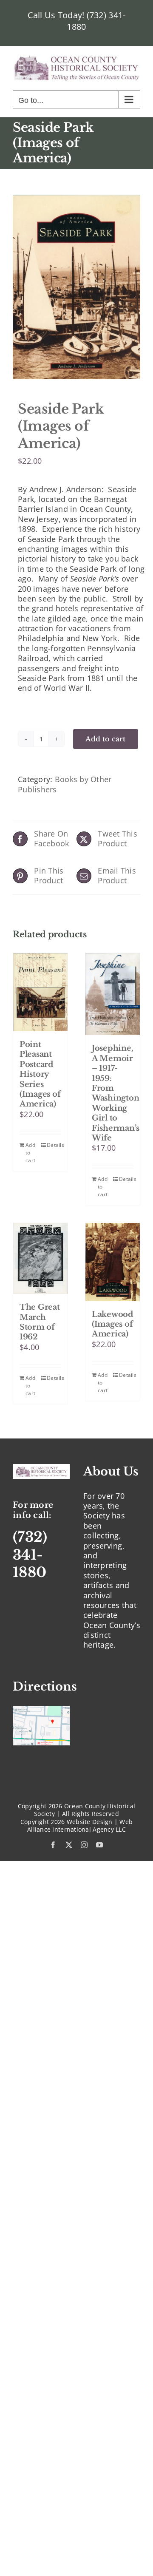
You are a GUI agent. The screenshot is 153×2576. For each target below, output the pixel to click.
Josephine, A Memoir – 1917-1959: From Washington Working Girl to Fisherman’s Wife (115, 1093)
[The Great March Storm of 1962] (40, 1258)
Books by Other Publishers (64, 784)
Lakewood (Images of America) (112, 1324)
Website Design (90, 1822)
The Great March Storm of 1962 (40, 1322)
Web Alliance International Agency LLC (80, 1825)
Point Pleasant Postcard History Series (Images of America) (40, 1074)
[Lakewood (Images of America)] (112, 1262)
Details (54, 1145)
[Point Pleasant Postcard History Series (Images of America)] (40, 992)
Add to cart (105, 739)
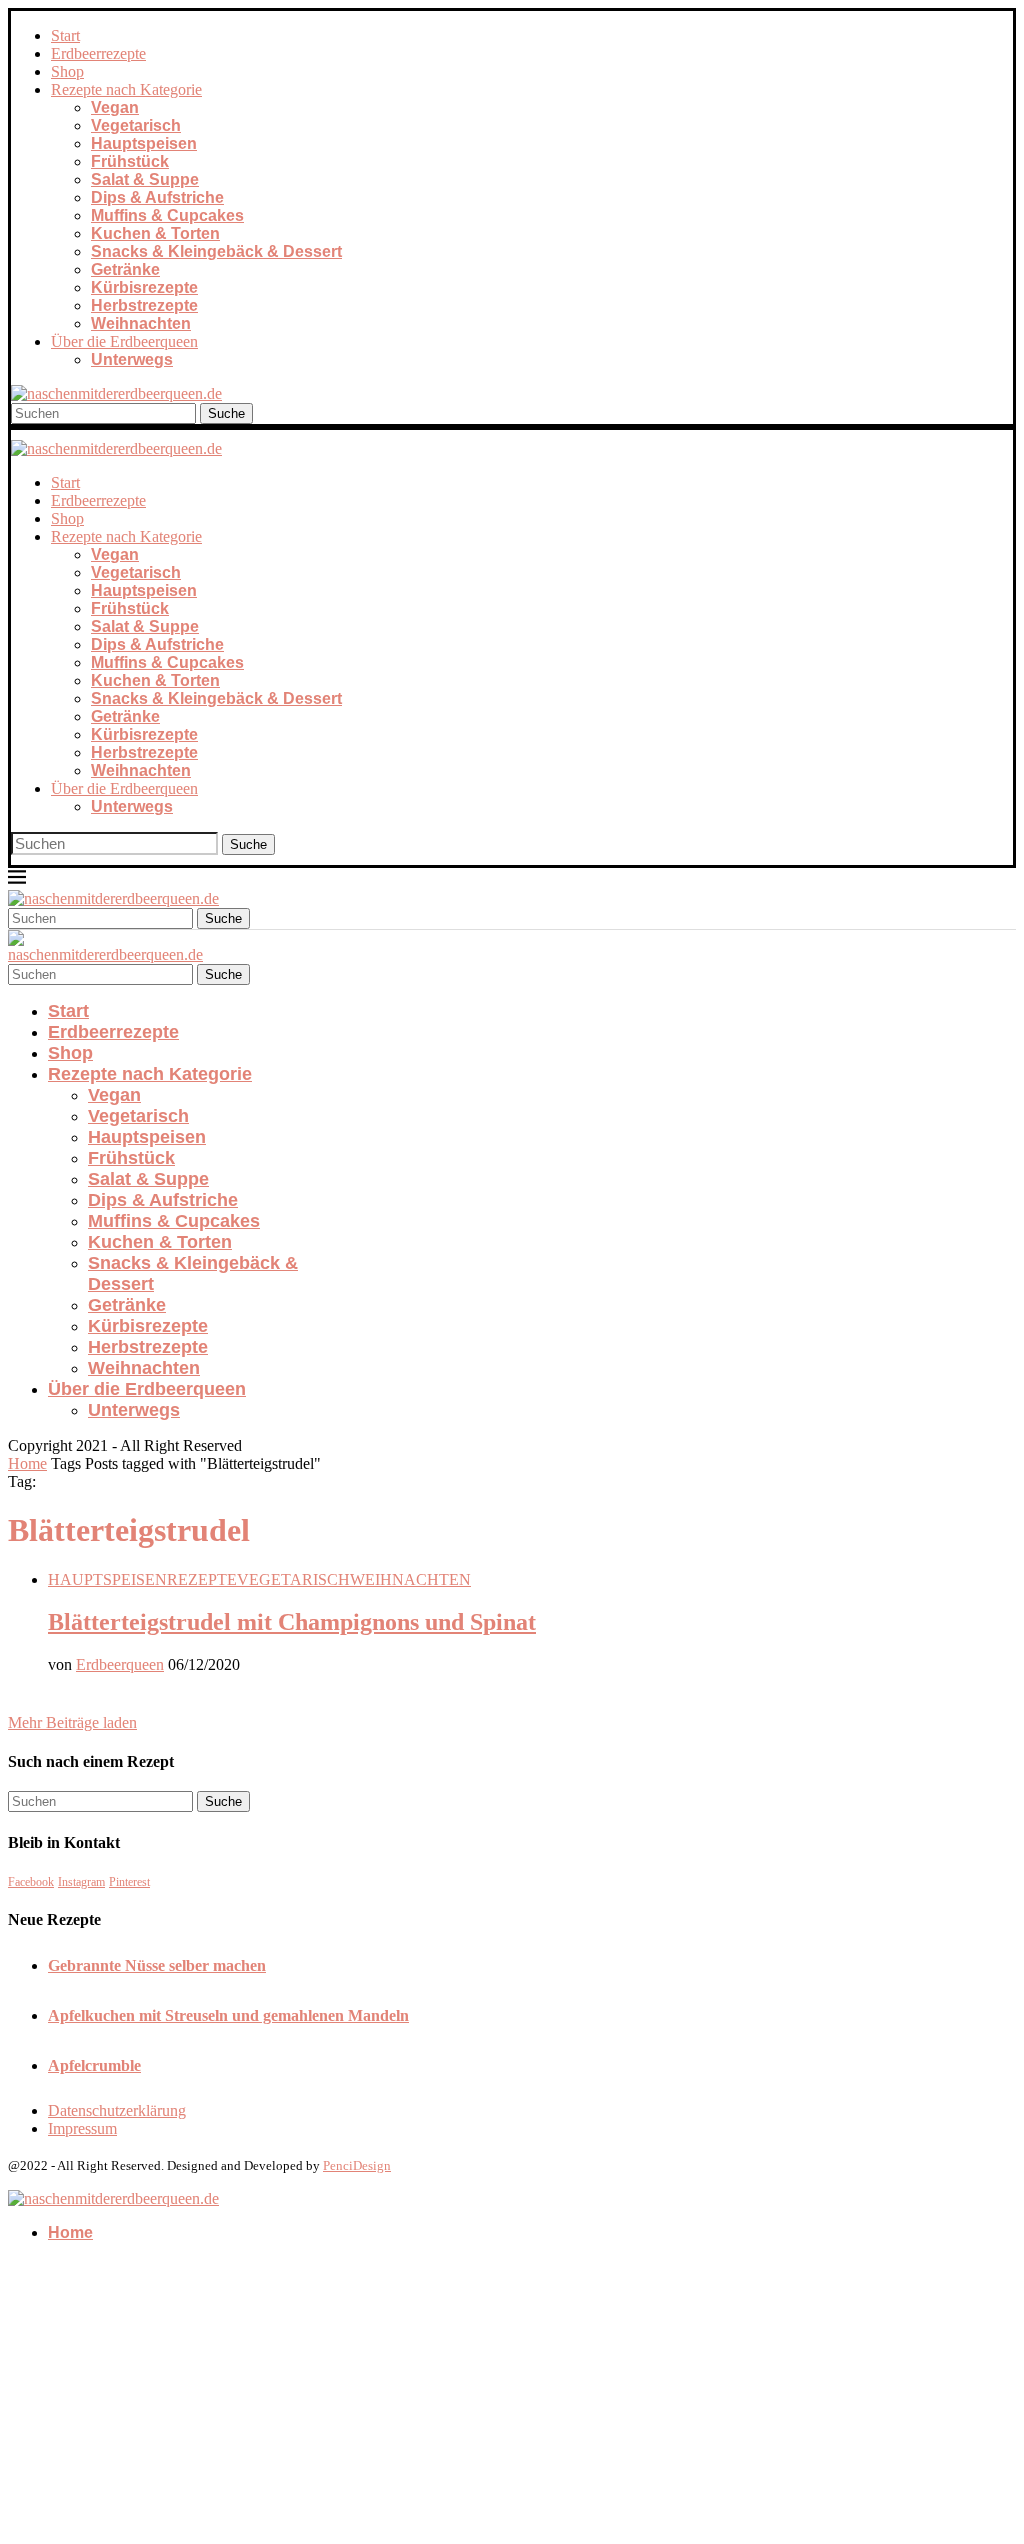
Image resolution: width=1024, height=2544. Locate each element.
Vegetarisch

WHAT IS REQUIRED: Every entry should be written out word for word, except for its pictures.

ANSWER FOR THIS EXERCISE:
You are a GUI agent. The screenshot is 153×2576. For each target below, output the pixel to click.
Josephine, A Memoir – 1917-1959: From Washington Working Girl to Fisherman’s Wife (115, 1093)
[The Great March Storm of 1962] (40, 1258)
Books by Other Publishers (64, 784)
Lakewood (Images of America) (112, 1324)
Website Design (90, 1822)
The Great March Storm of 1962 (40, 1322)
Web Alliance International Agency LLC (80, 1825)
Point Pleasant Postcard History Series (Images of America) (40, 1074)
[Lakewood (Images of America)] (112, 1262)
Details (54, 1145)
[Point Pleasant Postcard History Series (Images of America)] (40, 992)
Add to cart (105, 739)
Image resolution: width=1024, height=2544. Locate each element.
Vegetarisch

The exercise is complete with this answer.